◆ **About this exercise**:
Please write out each entry that follows, keeping it exactly the same.

◆ **Dataset excerpts**:
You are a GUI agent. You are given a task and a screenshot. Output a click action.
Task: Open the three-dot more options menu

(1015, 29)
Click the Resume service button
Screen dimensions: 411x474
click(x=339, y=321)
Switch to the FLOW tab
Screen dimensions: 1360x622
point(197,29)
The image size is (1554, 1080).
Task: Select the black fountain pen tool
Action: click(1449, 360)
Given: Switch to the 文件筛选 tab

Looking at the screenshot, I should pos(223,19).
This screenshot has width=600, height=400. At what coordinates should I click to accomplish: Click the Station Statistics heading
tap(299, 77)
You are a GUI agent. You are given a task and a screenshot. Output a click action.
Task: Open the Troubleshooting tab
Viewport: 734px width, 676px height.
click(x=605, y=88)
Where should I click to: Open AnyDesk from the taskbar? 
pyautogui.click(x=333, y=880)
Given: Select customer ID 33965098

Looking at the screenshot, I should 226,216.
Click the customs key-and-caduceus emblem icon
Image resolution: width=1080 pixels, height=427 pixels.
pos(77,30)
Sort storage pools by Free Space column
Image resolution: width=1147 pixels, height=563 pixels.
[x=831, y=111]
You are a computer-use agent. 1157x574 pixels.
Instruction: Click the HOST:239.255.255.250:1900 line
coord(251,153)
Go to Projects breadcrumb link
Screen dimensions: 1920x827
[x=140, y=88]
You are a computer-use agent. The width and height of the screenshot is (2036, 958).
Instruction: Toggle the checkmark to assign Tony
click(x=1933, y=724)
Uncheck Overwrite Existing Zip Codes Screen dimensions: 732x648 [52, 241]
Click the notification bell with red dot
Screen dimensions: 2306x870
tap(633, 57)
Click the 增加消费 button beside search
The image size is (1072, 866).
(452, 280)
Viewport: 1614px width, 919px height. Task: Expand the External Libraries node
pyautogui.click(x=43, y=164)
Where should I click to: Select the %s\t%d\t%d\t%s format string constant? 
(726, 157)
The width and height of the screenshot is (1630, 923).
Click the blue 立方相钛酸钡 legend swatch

◆ **Task response**:
You are a GUI agent. You are given a task and a screenshot. Output a click action.
Task: Open the three-dot more options menu

(1015, 29)
Click the Resume service button
Screen dimensions: 411x474
click(x=339, y=321)
Switch to the FLOW tab
Screen dimensions: 1360x622
point(197,29)
The image size is (1554, 1080).
Task: Select the black fountain pen tool
Action: click(1449, 360)
Given: Switch to the 文件筛选 tab

Looking at the screenshot, I should pos(223,19).
This screenshot has width=600, height=400. At what coordinates should I click to accomplish: Click the Station Statistics heading
tap(299, 77)
You are a GUI agent. You are given a task and a screenshot. Output a click action.
Task: Open the Troubleshooting tab
Viewport: 734px width, 676px height.
click(x=605, y=88)
Where should I click to: Open AnyDesk from the taskbar? 
pyautogui.click(x=333, y=880)
Given: Select customer ID 33965098

Looking at the screenshot, I should 226,216.
Click the customs key-and-caduceus emblem icon
Image resolution: width=1080 pixels, height=427 pixels.
pos(77,30)
Sort storage pools by Free Space column
Image resolution: width=1147 pixels, height=563 pixels.
[x=831, y=111]
You are a computer-use agent. 1157x574 pixels.
Instruction: Click the HOST:239.255.255.250:1900 line
coord(251,153)
Go to Projects breadcrumb link
Screen dimensions: 1920x827
[x=140, y=88]
You are a computer-use agent. The width and height of the screenshot is (2036, 958).
Instruction: Toggle the checkmark to assign Tony
click(x=1933, y=724)
Uncheck Overwrite Existing Zip Codes Screen dimensions: 732x648 [52, 241]
Click the notification bell with red dot
Screen dimensions: 2306x870
tap(633, 57)
Click the 增加消费 button beside search
The image size is (1072, 866).
(452, 280)
Viewport: 1614px width, 919px height. Task: Expand the External Libraries node
pyautogui.click(x=43, y=164)
Where should I click to: Select the %s\t%d\t%d\t%s format string constant? 
(726, 157)
The width and height of the screenshot is (1630, 923).
Click the blue 立方相钛酸钡 legend swatch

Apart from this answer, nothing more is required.